SPOJ Problem Set (classical) - Light switching (2nd attempt)
segment tree divide and conquer spojProblem:
Please find the problem here.
Solution:
After doing some optimization - the previous solution still cannot be accepted - need to try something else. Previously I was worried about memory consumption creating a full blown segment tree by virtualizing the segments. What if I just create it? Again, we consider this simple example of inserting the segment [1, 5] and [3, 7]
Initially the tree is completely empty.
0 | 0 | ||||||
0 | 0 | 0 | 0 | ||||
0 | 0 | 0 | 0 | 0 | 0 | 0 | 0 |
Now we insert [1, 5]
4 | 1 | ||||||
0 | 0 | 1 | 0 | ||||
0 | 0 | 0 | 0 | 1 | 0 | 0 | 0 |
The highlighted cell is the key idea - I don’t want to update all the leaves cells. If I do then that would be slow, and I would just brute force instead.
Now we insert [3, 7], it involve a cell that we lazily not propagating the changes down, so now we are forced to do, but let’s do it just one level now.
4 | 1 | ||||||
2 | 2 | 1 | 0 | ||||
0 | 0 | 0 | 0 | 1 | 0 | 0 | 0 |
Now we are ready to go. The interval [3, 7] is splitted into [3, 4] and [4, 7]. Let’s handle [3, 4] first. On the left hand side, all we need to do is to flip that lazy segment back and nothing further need to be done.
2 | 1 | ||||||
2 | 0 | 1 | 0 | ||||
0 | 0 | 0 | 0 | 1 | 0 | 0 | 0 |
2 | 2 | ||||||
2 | 0 | 1 | 1 | ||||
0 | 0 | 0 | 0 | 1 | 0 | 1 | 0 |
Last, consider a query from [2, 6], we follow the normal segment tree query except that we do the work when we hit a lazy node, and that’s it. Turn out both lazy nodes will need to be done for this case.

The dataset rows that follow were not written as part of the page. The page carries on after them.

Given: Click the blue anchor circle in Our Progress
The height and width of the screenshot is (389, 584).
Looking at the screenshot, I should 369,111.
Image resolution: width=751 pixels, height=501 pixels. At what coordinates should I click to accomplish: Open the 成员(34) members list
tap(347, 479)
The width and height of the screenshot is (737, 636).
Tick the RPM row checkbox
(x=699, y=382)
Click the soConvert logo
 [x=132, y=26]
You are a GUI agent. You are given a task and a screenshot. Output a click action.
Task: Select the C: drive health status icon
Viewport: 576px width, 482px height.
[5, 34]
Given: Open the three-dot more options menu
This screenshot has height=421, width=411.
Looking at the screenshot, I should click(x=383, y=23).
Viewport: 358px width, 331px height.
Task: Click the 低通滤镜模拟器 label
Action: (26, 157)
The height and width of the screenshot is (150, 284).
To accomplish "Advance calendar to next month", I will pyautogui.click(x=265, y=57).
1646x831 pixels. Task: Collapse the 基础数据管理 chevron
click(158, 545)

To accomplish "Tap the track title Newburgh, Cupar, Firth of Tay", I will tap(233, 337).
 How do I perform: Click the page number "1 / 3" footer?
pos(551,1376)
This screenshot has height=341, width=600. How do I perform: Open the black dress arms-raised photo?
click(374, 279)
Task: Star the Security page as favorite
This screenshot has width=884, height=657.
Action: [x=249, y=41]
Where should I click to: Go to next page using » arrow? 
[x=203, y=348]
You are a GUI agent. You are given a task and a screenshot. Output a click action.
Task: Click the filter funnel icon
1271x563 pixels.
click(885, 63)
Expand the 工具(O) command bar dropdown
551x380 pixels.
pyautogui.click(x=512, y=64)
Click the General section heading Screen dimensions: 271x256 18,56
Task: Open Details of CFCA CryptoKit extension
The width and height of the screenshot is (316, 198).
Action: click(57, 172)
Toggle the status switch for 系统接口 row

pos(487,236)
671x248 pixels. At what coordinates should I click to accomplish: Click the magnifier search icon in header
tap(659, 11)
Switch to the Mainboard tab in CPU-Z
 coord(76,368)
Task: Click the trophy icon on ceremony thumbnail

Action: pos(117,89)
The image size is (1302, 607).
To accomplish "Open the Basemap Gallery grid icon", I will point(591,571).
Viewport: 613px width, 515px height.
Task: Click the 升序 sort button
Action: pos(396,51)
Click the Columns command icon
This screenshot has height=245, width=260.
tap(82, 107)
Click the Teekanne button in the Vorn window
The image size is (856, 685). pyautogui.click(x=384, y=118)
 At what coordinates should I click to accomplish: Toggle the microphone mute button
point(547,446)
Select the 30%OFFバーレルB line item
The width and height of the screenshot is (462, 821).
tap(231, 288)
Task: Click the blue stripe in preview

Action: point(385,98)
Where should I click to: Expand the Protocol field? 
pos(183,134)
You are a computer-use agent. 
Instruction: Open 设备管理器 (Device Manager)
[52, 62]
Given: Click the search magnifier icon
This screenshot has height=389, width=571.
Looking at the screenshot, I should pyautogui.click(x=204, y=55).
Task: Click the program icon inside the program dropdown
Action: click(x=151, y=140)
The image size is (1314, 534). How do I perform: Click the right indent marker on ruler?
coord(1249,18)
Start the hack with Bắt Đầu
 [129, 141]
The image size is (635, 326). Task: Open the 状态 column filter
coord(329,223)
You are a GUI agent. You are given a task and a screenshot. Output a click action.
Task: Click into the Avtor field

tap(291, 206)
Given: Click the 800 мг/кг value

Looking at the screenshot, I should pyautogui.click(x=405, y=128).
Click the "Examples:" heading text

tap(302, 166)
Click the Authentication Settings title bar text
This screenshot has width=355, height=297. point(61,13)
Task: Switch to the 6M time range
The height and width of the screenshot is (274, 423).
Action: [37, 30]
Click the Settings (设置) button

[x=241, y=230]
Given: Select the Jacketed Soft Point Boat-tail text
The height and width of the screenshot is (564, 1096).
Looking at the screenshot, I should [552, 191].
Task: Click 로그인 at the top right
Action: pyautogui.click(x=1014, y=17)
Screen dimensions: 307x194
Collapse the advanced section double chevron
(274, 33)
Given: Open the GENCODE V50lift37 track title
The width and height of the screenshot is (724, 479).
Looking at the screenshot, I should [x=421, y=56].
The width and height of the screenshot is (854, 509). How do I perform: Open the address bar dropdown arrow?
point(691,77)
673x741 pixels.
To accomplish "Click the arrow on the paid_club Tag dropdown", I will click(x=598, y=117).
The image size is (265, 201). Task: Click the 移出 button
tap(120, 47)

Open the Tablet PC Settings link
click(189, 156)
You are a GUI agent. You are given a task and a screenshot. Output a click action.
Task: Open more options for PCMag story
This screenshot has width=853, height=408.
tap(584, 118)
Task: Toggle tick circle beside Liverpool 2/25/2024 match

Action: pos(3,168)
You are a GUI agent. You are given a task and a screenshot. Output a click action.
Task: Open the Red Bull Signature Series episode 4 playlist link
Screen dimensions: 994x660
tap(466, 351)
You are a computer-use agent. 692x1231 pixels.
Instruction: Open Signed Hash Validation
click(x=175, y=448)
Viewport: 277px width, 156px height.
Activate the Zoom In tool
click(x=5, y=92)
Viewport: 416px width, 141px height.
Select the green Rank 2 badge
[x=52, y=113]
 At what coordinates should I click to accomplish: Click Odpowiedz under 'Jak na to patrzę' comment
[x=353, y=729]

Note that for updates or query, neighboring intervals are doubling in size, so worst case is just processing \( O (\log n) \) intervals. Working on the lazy node is constant work at a time so no need to worry about it for complexity sake. We get an \( O (m \log n) \) algorithm, this time \( n \) is the number of lights. This is fast enough and get accepted. Compare with the previous algorithm, the previous algorithm is independent of \( n \), so in theory one could feed it billions of lights without worrying about time, but for small number of lights this is superior.
Another great advantage of this approach is simplicity, it took me no more than two hours to get this done. The simplicity will also allow us to evolve this approach to do harder problems.